Apart from the pictures, the listing is to be returned exactly.
= Beginning of Section =
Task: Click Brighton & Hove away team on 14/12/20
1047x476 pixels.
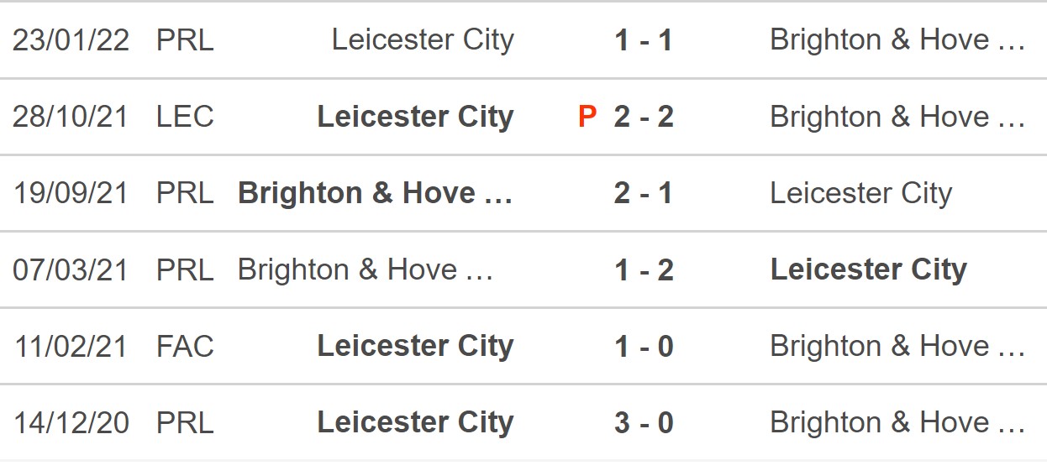Action: point(897,422)
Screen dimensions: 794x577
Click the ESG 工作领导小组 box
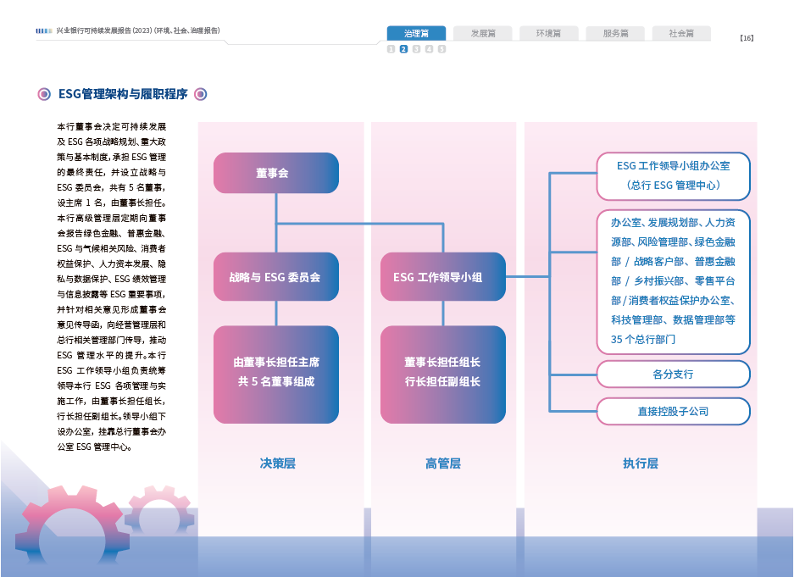point(442,276)
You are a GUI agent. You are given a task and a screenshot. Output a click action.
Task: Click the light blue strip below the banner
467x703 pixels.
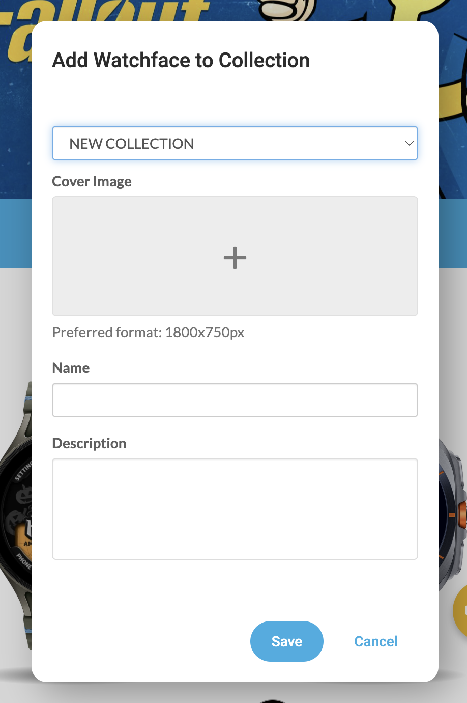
= End of Section =
> Solution for this problem
Task: Click Brighton & Hove away team on 14/12/20
1047x476 pixels.
Action: point(897,422)
Screen dimensions: 794x577
Click the ESG 工作领导小组 box
point(442,276)
You are a GUI agent. You are given a task and a screenshot. Output a click action.
Task: Click the light blue strip below the banner
467x703 pixels.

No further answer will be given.